**Directions:** Give back exactly the lines of the entries below from the line with "Task: Click the" to the line with "Image resolution: width=528", inclusive, and only those.

**Records for processing:**

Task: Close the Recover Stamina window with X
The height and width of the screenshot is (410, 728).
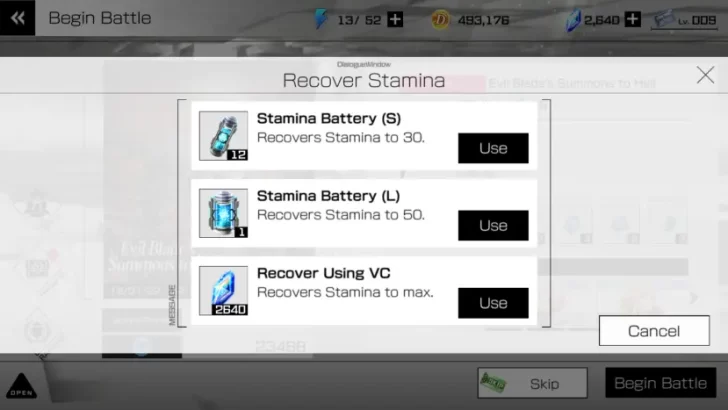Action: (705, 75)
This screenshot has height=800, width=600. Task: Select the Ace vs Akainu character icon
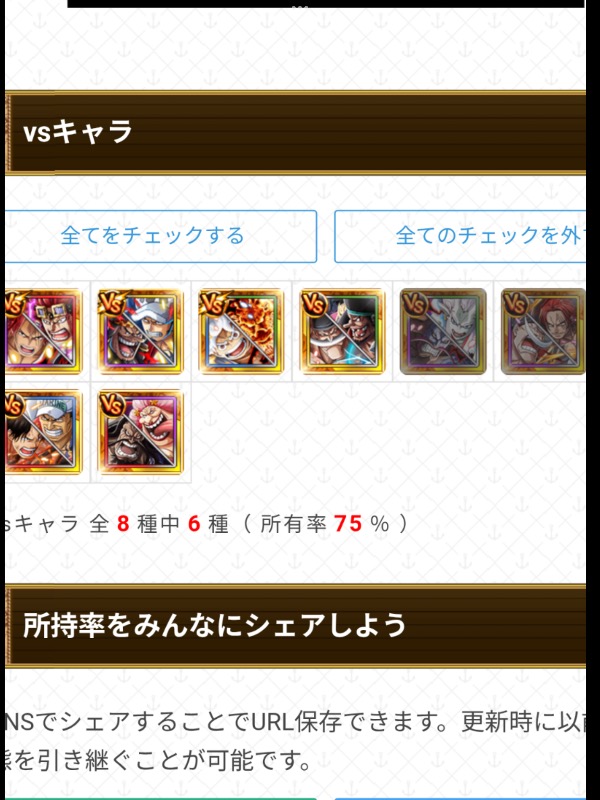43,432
...
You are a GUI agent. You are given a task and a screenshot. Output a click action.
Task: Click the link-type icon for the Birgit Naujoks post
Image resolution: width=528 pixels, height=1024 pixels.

**Your response:**
Task: Click the link-type icon for the Birgit Naujoks post
Image resolution: width=528 pixels, height=1024 pixels.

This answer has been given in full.